Ditas estas palavras, atirou como os lotes para todos e cada um apanhou o que caiu perto de si, excepto Er, a quem isto não foi permitido. Ao apanhá-lo, tornara-se evidente para cada um a ordem que lhe cabia para escolher. Seguidamente, dispôs no solo, diante deles, os modelos de vidas, em número muito mais elevado do que o dos presentes. Havia-as de todas as espécies: vidas de todos os animais, e bem assim de todos os seres humanos. Entre elas havia tiranias, umas duradouras, outras derrubadas a meio, e que acabavam na fuga, na pobreza, na mendicidade. Havia também vidas de homens ilustres, umas pela forma, beleza, força e vigor, outras pela raça e virtudes dos antepassados; depois havia também as vidas obscuras, e do mesmo modo sucedia com as mulheres. Mas não continham as disposições de carácter, por ser forçoso que este mude, conforme a vida que escolhem. Tudo o mais estava misturado entre si, e com a riqueza e a inteligência, a doença e a saúde, e bem assim o meio termo entre esses predicados.»

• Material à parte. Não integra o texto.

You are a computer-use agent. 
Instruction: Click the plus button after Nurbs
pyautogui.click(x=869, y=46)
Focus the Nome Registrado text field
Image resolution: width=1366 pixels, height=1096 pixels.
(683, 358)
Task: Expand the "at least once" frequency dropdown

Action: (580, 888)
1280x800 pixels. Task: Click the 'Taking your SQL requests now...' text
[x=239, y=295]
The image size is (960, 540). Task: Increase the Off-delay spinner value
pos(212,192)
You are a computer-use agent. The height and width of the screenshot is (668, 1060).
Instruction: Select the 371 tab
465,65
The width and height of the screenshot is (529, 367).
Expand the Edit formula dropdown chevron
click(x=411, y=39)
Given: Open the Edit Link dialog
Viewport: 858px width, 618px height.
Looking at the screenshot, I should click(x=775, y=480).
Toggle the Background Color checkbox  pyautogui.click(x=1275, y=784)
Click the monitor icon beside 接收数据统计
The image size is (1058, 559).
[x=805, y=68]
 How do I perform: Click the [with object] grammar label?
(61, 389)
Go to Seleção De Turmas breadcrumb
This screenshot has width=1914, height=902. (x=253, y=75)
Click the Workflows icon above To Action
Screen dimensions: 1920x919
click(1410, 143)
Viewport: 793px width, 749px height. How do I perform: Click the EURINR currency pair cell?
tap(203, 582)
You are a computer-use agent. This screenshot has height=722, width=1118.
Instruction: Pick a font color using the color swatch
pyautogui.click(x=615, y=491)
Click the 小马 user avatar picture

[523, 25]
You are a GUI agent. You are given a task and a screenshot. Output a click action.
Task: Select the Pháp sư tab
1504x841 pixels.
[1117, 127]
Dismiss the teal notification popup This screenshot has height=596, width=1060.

- Platão, "Políteia" (vulgarmente traduzido por "República")
Quatro séculos antes de Jesus Cristo. Qualquer semelhança entre isto e o céu/ inferno cristão não é mera coincidência. Santo Agostinho usou e abusou.
O equivalente cristão do daimon/génio que a alma escolhe é o "anjo da guarda". Eventualmente, o nosso investigador do espiritismo vai falar-me em "guia".
Espero, sinceramente, que Platão esteja atestado de razão no que respeita àquela parte negritada. Temos por aqui, à beira mar plantada, abundante freguesia.
Não por acaso, vários filósofos lúcidos referem-se ao cristianismo como um platonismo para uso popular. Portanto, se querem crucificá-lo por ter inspirado algumas perversões comunistas, lembrem-se que antes disso arcou com a Igreja em peso e forneceu estrutura e consistência ao pensamento cristão.